• [Exercise objective] Copy the items below, replacing every "screenshot" with "image" and changing nothing else. Leave the pictures out of your answer.

• [Exercise data]
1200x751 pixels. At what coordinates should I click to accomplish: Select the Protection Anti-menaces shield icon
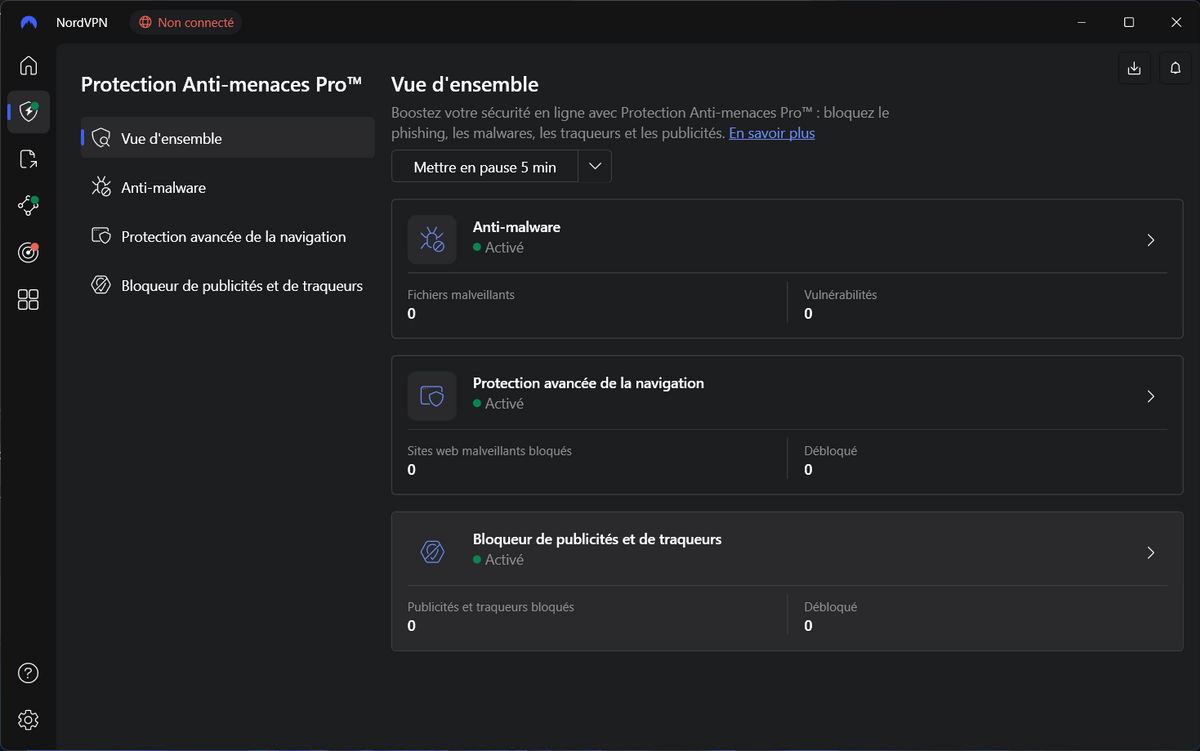(x=28, y=112)
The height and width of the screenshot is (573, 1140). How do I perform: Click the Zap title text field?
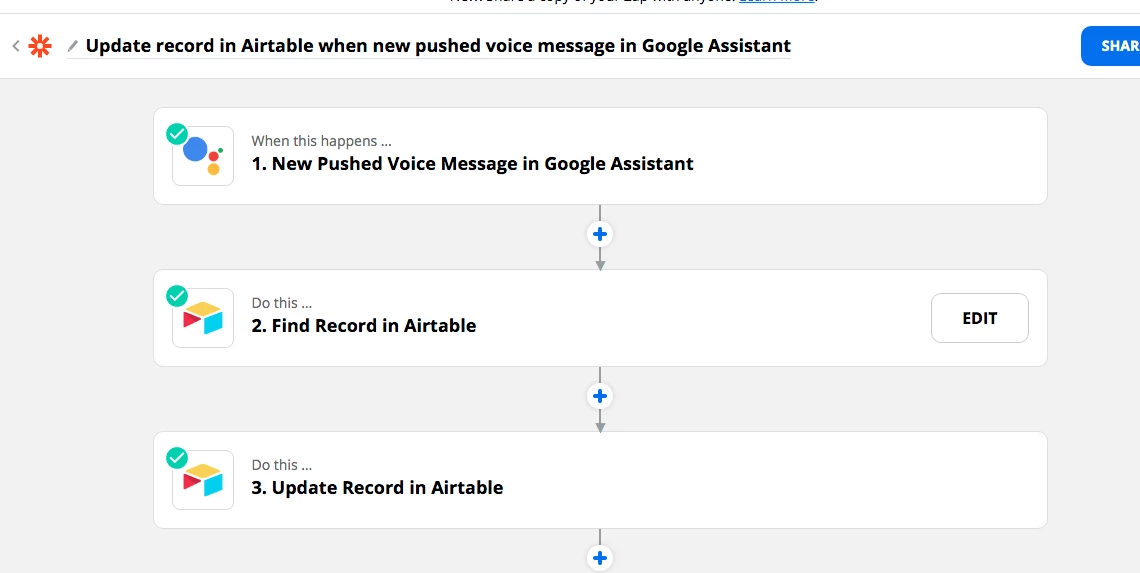tap(438, 46)
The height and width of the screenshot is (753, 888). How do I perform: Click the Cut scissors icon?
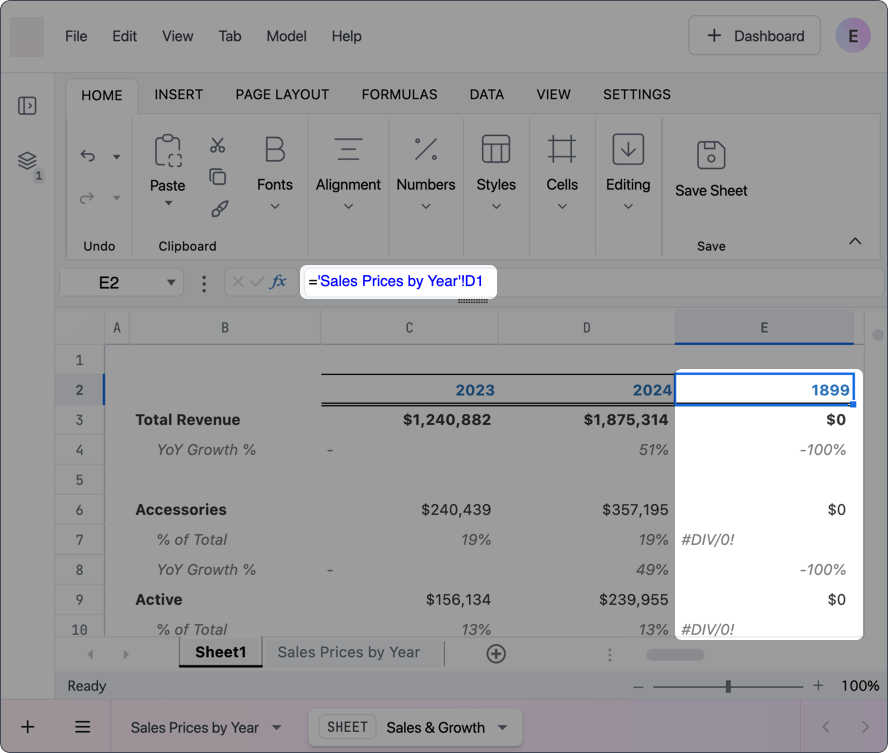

• [Response to this exercise]
1200x751 pixels. At what coordinates should I click to accomplish: Select the Protection Anti-menaces shield icon
(x=28, y=112)
The height and width of the image is (573, 1140). How do I perform: Click the Zap title text field?
tap(438, 46)
The height and width of the image is (753, 888). How do I perform: Click the Cut scissors icon?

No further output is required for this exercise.